Burnt Devotion (Imdalind, #5)(43)



The ground was rough underneath my bare feet, each little stone, each pine needle and stick pressing into the soft tissue in painful little points. It was more than pain, more than pressure of the foreign objects. It was power.

I had rarely worn shoes up until Ilyan had wiped my mind, and what little power that remained of the fire magic had become uncontrollable. Now, though, I had regained control, I had regained power, and with each slap of my bare feet against the earth, my power spread away from me, fanning through the soil and undergrowth like a virus, searching for magic and burning away whatever traces we left behind.

With Ilyan’s plan carefully laid out in my mind, there wasn’t any question of what we were supposed to do. However, now Thom had planted an obnoxious amount of doubt inside of me, and despite the fact that I could see the red line of Ilyan’s instruction stretch before me, I was suddenly wondering if it was the right choice, if there was a better way.

My jaw locked together in frustration as the doubt and confusion continued to swirl around in front of me while my magic moved through the soil. I tried to focus on it instead of my sudden query, but with how fast I was running, my magic was constantly losing contact with the ground, making it impossible for me to scan very far. Sometimes, I wished I could feel people next to me like Ilyan did or whatever Jos did with her tiny smoke people that grew out of maps.

“Let me at her!” Ryland’s voice ricocheted from behind me.

I ground my heels into the ground in a mad attempt to stop, to rush back and help Sain from whatever monster had erupted from the boy. Dead leaves and dirt streamed before me as though a bomb had gone off in front of me, the thunder snapping above us in a crack of simultaneous light and sound.

I flinched at the eruption, a tree no more than ten yards away going up in flames as I raced back to Sain. Even before I reached them, I could tell this task was going to be impossible. I needed to take lead, to try to watch the forest for attacks, but Sain could barely hold onto Ryland. The boy was fighting him with all his might, his body taking on the same jerking motions it had before, his hands clawing at his hair, his body slamming into the many trees that surrounded us as sparks of color flew from his fingertips.

He himself was a bomb.

“Kill her!” he roared, his voice breaking through the forest so abruptly I was sure someone would hear. “I need to kill her.”

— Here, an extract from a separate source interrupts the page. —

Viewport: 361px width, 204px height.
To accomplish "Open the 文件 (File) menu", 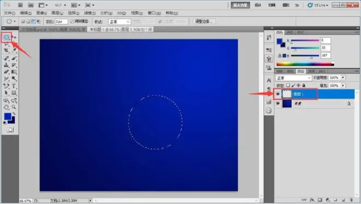I will coord(9,13).
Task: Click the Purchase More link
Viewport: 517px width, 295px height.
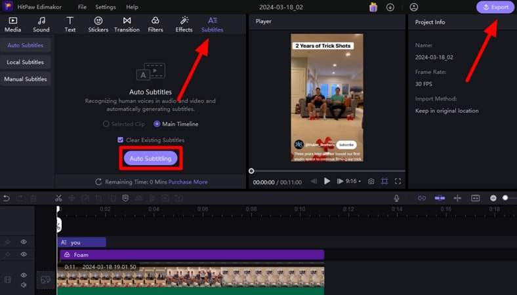Action: [188, 182]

Throwing up a sound barrier in a mad attempt to keep us hidden, I ran at him in a tackle, my shoulder ramming into his chest and taking him to the ground like I was some sort of bulky football player and not the wiry five-foot-three-inch Trpaslík I was.

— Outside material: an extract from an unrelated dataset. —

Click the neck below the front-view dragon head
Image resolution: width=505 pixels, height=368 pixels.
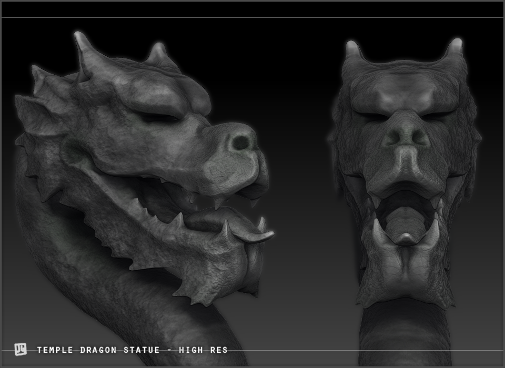point(404,334)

He went down with a thud, the abrupt attack pulling him out of his insanity enough that he looked at me with wide eyes, the fear I knew all too well staring back at me. It was a pleading I understood taking over the fun loving boy I had met in the drama room all those months ago.

“I’m not going to kill you, Ryland,” I answered his unasked question through gritted teeth as I placed my hands against his face, letting my magic travel right to his heart and smothering it with the same shield I had used on Cail for centuries, the same shield I had used on him only a few days before.

This time, however, it didn’t seem to be enough. Just as Ilyan’s bind hadn’t been.

Edmund was too close, the madness they had wound in him too deep.

I watched the desperate need to escape his own mind lessen to only a slow boil, but the madness still remained, his voice babbling nonsense, his hand digging into the dirt as his eyes darted around me.

My heart clenched as I watched someone I cared about fight these endless demons. Watched him writhe, knowing there was nothing I could do to help him.

Knowing just being there was not enough.

“Ryland,”—his name was a snap in the air as his eyes darted back to me, the bright blue filled with the same ice Edmund always had—“I know you can still hear him, but you can hear me, too. Can you focus on my voice? On Sain’s?”

My heart beat wildly as I stared at him, my foot pressing against the ground as I scanned the forest for signs of an attack, for any sign that we had been seen or heard. Luckily, we seemed to be in the clear so far, something that was both comforting and disturbing.

Surely someone must have heard that.

My mind watched the forest while I kept focus on Ryland, grateful when his breathing began to regulate, when the manic movements began to slow, and his powerful body began to relax underneath me.

“Good.” I hadn’t realized how tightly my muscles had wound themselves until that moment. The release of fear was almost like a breath of fresh air.

Of course, it couldn’t disappear completely, not with the way the sky was constantly ripping itself apart, the way it shook with the distant battle, the sky flashing in colors of war I was trying very hard not to acknowledge, not to accept that we could be headed into the same fray.

My stomach knotted together. Tension built further as I felt a pulse of power, a jolt of negative energy just on the outskirts of where my magic could reach, someone standing there.

Pacing.

Waiting.

As if they knew where we were, knew how far my magic allowed me to scan the forest. And knew right where to stand in order to go undetected.

“Good,” I repeated the word again like it was on repeat even though I was no longer looking at Ryland. My focus was far away, drifting through the trees I now stared at, as if I would somehow be able to see miles away, see who stood there, waiting for us.